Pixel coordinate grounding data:
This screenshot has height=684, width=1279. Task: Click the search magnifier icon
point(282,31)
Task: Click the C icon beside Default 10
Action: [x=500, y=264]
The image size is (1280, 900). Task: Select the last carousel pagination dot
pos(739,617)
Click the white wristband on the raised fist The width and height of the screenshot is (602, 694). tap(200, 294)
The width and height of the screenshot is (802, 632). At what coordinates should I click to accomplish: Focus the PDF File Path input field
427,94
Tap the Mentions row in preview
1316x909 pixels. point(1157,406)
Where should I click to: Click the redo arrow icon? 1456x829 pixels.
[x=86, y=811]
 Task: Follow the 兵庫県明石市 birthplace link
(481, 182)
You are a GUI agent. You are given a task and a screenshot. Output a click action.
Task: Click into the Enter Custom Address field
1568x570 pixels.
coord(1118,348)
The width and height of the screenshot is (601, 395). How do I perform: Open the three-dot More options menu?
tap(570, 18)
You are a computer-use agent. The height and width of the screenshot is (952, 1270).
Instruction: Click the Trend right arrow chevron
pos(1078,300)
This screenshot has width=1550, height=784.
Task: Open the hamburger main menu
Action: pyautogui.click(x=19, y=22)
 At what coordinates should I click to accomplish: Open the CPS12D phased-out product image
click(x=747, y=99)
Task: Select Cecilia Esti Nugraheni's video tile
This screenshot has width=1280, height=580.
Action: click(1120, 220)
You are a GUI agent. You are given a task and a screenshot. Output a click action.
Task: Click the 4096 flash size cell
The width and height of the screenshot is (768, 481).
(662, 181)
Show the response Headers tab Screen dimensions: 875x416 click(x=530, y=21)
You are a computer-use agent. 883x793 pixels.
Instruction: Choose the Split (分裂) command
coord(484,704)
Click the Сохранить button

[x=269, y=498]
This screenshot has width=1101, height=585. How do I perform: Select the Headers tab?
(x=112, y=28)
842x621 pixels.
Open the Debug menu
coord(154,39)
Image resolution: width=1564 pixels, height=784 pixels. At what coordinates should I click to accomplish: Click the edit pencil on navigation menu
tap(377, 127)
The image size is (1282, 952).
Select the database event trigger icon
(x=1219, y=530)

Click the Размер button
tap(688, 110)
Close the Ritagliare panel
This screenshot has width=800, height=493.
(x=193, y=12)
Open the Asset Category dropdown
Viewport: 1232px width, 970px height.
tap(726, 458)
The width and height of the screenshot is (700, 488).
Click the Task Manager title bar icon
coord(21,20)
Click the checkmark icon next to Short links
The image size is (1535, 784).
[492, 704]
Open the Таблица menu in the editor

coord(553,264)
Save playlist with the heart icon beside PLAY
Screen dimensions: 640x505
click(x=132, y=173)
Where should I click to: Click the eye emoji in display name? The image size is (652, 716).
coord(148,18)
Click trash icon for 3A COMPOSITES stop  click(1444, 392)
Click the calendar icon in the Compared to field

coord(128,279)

Problem to solve:
Your response should be the lines of the entries above that include the string "agent".

Solution:
You are a GUI agent. You are given a task and a screenshot. Output a click action.
You are a computer-use agent. The height and width of the screenshot is (952, 1270).
You are a GUI agent. You are given a task and a screenshot. Output a click action.
You are a computer-use agent. 883x793 pixels.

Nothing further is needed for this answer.